Supplied material:
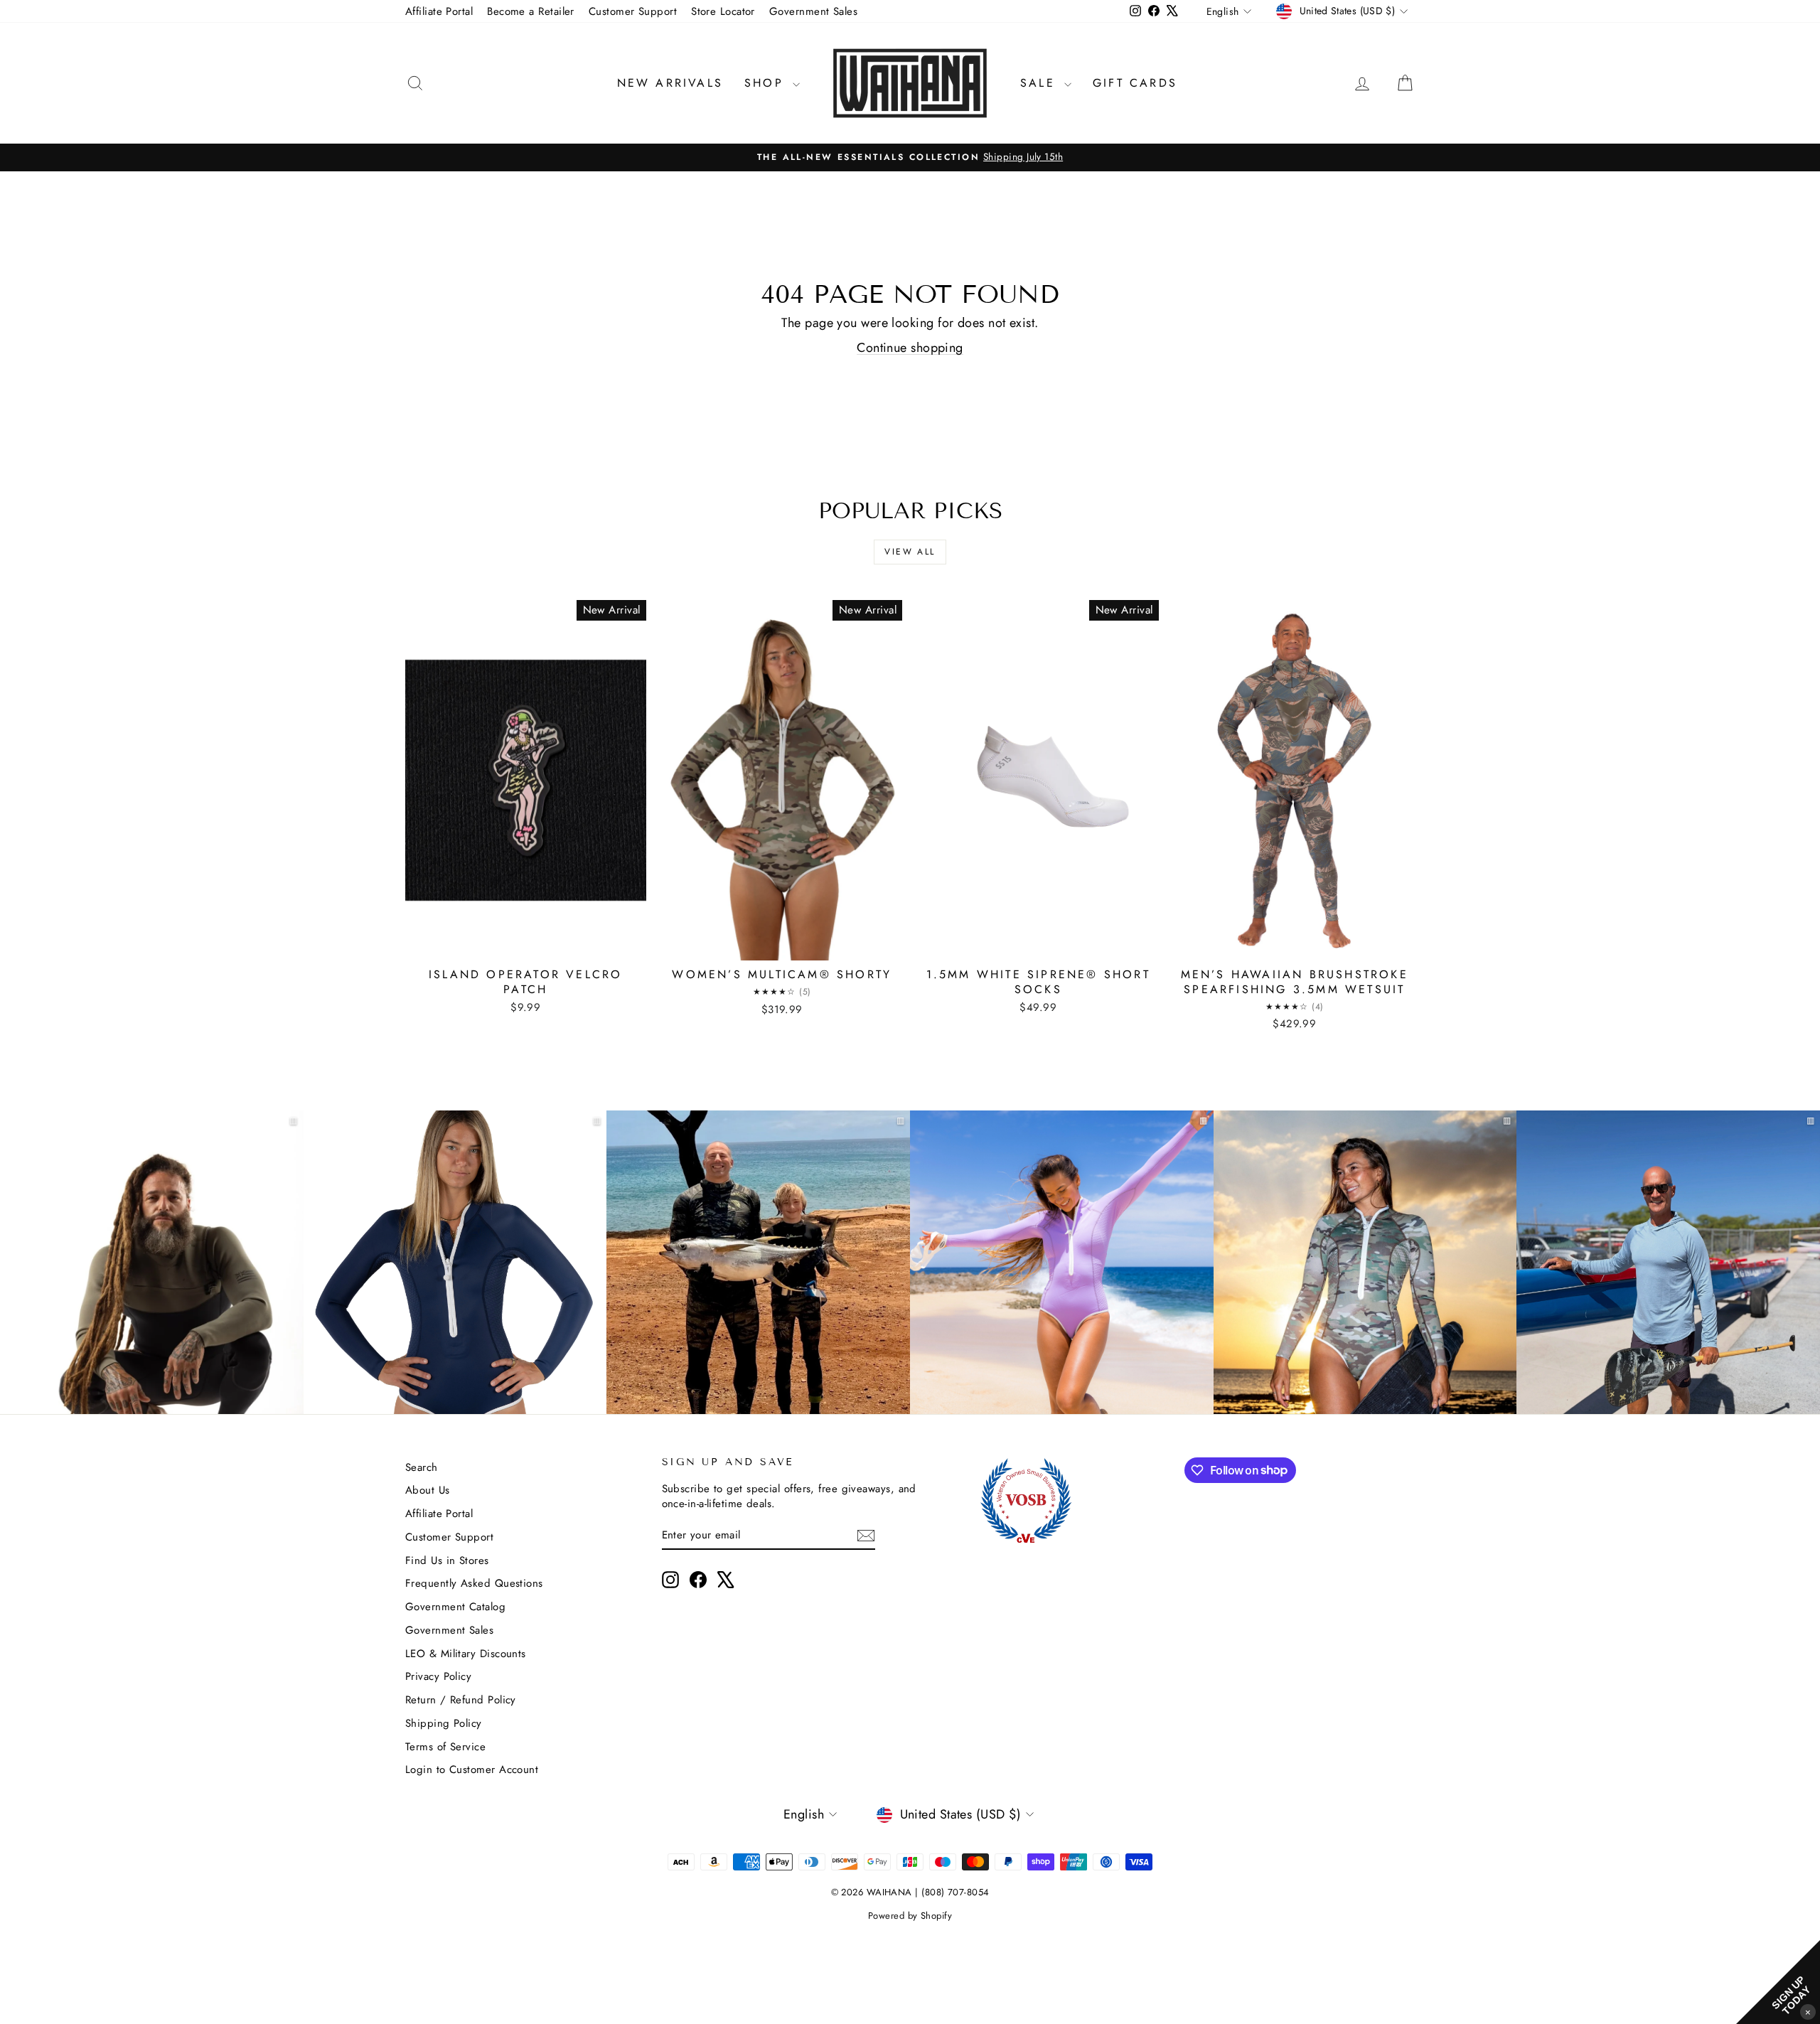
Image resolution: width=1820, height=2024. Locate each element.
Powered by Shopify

...

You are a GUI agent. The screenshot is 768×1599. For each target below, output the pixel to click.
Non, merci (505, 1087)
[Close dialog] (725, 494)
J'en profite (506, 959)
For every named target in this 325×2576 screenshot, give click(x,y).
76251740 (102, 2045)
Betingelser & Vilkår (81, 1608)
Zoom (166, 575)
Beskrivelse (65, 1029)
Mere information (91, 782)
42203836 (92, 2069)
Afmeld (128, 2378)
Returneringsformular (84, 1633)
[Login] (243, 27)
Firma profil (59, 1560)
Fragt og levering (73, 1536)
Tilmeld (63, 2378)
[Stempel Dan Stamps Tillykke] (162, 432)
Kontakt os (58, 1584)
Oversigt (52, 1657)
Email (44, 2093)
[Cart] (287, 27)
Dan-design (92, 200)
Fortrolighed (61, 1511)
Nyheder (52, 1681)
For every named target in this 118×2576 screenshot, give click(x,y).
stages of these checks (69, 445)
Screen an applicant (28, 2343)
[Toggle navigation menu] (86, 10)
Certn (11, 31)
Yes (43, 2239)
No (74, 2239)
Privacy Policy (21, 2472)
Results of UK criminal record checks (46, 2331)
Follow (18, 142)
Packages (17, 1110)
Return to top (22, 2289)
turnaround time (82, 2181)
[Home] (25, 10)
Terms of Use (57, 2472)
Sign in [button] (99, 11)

Your goal: Copy range, inclusive: the line holding "Returneringsformular (84, 1633)" to the line holding "Sign in [button] (99, 11)". Reproduce exactly those lines of the records above and no others.

Task response:
Returneringsformular (84, 1633)
[Login] (243, 27)
Firma profil (59, 1560)
Fragt og levering (73, 1536)
Tilmeld (63, 2378)
[Stempel Dan Stamps Tillykke] (162, 432)
Kontakt os (58, 1584)
Oversigt (52, 1657)
Email (44, 2093)
[Cart] (287, 27)
Dan-design (92, 200)
Fortrolighed (61, 1511)
Nyheder (52, 1681)
For every named target in this 118×2576 screenshot, give click(x,y).
stages of these checks (69, 445)
Screen an applicant (28, 2343)
[Toggle navigation menu] (86, 10)
Certn (11, 31)
Yes (43, 2239)
No (74, 2239)
Privacy Policy (21, 2472)
Results of UK criminal record checks (46, 2331)
Follow (18, 142)
Packages (17, 1110)
Return to top (22, 2289)
turnaround time (82, 2181)
[Home] (25, 10)
Terms of Use (57, 2472)
Sign in [button] (99, 11)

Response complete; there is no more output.